## What to produce
Go over the lines below, and when one contains the word "computer", copy it.

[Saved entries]
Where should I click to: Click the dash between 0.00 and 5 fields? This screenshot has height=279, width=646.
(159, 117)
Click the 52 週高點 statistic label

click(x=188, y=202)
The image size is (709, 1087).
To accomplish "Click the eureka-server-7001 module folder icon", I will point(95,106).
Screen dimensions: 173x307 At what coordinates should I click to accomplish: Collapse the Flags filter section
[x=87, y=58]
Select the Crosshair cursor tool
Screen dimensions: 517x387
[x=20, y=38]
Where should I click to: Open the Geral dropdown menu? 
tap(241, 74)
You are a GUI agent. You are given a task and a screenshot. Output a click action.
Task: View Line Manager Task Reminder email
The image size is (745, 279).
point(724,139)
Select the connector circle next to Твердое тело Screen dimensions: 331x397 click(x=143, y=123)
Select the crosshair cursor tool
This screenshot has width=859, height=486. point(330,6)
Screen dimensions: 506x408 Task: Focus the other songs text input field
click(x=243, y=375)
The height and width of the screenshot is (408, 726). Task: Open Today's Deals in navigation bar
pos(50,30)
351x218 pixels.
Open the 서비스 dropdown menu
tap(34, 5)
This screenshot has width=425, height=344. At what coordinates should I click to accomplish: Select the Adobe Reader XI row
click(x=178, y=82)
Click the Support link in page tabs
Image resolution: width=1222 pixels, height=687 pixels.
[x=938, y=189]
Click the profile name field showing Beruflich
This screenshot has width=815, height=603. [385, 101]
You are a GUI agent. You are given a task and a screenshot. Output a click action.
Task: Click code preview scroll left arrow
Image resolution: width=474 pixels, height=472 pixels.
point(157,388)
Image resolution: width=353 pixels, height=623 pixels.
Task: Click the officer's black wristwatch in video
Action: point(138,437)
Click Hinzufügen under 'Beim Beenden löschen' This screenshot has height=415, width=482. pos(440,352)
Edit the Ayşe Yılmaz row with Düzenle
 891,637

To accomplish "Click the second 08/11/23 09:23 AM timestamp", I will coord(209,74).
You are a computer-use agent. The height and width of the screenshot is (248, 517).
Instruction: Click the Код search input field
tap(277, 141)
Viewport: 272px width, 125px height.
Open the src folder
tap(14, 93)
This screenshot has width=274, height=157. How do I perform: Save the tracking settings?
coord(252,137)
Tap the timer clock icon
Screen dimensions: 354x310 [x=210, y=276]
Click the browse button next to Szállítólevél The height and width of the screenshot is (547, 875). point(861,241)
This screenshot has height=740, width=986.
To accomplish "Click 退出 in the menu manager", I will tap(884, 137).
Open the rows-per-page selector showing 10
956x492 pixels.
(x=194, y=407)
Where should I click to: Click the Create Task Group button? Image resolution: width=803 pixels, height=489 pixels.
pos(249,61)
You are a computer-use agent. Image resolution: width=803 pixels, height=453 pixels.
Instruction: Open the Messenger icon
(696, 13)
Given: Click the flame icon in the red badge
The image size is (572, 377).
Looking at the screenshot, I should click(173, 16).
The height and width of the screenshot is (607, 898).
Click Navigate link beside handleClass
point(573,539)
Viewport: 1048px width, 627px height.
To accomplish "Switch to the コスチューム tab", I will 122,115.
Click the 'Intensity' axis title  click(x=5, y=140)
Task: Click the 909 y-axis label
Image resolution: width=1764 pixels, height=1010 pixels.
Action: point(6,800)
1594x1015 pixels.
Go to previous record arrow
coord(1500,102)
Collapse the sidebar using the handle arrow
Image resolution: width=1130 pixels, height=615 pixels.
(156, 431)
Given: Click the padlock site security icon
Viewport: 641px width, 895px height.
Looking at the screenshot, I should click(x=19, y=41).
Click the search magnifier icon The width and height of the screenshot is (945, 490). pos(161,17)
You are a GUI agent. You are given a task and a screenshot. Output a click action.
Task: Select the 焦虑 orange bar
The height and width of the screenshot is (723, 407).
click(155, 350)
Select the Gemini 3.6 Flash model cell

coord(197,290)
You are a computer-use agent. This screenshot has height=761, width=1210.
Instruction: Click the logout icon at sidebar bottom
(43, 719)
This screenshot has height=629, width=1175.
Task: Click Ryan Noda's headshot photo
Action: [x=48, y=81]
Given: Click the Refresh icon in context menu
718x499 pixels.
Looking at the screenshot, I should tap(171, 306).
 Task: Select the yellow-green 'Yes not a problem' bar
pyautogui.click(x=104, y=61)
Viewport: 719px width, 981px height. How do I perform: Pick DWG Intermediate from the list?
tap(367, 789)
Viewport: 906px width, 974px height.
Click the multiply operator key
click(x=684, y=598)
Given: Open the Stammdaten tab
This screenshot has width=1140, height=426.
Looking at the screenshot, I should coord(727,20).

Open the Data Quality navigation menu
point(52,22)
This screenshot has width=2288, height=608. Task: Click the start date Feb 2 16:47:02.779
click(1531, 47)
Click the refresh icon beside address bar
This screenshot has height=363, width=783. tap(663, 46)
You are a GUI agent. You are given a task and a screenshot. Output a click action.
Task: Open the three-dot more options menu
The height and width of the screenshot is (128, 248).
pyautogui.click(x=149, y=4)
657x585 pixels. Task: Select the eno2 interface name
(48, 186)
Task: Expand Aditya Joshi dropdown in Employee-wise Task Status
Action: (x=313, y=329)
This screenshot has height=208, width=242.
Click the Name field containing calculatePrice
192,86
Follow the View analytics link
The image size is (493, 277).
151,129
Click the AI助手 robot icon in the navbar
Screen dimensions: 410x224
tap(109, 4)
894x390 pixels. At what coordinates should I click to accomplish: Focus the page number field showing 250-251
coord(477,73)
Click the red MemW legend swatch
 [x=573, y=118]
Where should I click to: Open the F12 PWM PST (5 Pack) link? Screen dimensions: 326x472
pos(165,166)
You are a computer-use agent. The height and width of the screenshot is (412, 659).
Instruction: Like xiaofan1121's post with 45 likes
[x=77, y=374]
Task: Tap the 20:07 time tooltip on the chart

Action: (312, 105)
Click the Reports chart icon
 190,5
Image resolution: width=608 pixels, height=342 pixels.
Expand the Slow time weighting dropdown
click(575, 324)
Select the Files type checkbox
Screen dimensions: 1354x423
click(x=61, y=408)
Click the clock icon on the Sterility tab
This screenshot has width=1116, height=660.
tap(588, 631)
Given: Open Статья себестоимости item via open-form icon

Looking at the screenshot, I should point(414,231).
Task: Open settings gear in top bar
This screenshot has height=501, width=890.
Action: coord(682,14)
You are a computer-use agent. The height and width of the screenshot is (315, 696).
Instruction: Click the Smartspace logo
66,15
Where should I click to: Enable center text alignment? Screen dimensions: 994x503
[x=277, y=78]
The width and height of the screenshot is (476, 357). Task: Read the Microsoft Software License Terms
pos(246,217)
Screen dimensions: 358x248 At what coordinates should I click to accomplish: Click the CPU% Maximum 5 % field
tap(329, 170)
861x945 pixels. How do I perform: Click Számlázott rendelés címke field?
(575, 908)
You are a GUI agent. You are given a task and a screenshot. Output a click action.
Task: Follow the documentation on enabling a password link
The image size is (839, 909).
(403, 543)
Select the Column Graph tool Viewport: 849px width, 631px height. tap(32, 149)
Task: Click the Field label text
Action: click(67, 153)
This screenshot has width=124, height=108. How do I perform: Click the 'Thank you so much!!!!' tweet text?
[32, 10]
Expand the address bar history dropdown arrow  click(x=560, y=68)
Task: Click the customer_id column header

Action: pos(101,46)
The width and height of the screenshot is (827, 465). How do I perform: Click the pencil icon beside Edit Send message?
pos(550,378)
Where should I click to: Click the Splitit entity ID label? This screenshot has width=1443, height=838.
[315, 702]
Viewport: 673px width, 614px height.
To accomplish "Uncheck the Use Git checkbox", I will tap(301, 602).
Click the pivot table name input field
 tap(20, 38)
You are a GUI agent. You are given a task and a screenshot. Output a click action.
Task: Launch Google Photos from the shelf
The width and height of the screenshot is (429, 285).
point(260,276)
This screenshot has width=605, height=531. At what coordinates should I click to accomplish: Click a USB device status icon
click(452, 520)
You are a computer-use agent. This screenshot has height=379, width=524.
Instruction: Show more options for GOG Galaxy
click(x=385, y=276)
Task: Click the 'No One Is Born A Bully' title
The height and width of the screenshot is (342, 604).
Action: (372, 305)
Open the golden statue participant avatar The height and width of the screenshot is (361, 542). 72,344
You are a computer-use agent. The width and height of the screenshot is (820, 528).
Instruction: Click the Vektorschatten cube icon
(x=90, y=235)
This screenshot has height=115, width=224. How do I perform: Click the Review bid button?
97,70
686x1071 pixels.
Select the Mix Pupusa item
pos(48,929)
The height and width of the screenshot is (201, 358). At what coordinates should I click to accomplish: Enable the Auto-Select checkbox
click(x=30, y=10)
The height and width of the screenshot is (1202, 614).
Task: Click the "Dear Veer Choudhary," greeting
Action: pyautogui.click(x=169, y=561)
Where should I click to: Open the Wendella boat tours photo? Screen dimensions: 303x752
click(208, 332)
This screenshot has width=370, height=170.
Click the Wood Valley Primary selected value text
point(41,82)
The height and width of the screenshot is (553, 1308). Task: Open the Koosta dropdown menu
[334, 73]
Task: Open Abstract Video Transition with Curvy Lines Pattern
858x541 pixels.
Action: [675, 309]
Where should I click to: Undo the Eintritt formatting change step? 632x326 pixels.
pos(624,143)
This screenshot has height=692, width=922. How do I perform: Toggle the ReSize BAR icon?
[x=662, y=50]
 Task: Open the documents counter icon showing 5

## Task solution
You are a computer-use agent. The height and width of the screenshot is (248, 517).
You are a computer-use agent. Image resolution: width=803 pixels, height=453 pixels.
You are a computer-use agent. This screenshot has height=761, width=1210.
You are a computer-use agent. The height and width of the screenshot is (412, 659).
You are a computer-use agent. The height and width of the screenshot is (315, 696).
You are a computer-use agent. This screenshot has height=379, width=524.
You are a computer-use agent. The width and height of the screenshot is (820, 528).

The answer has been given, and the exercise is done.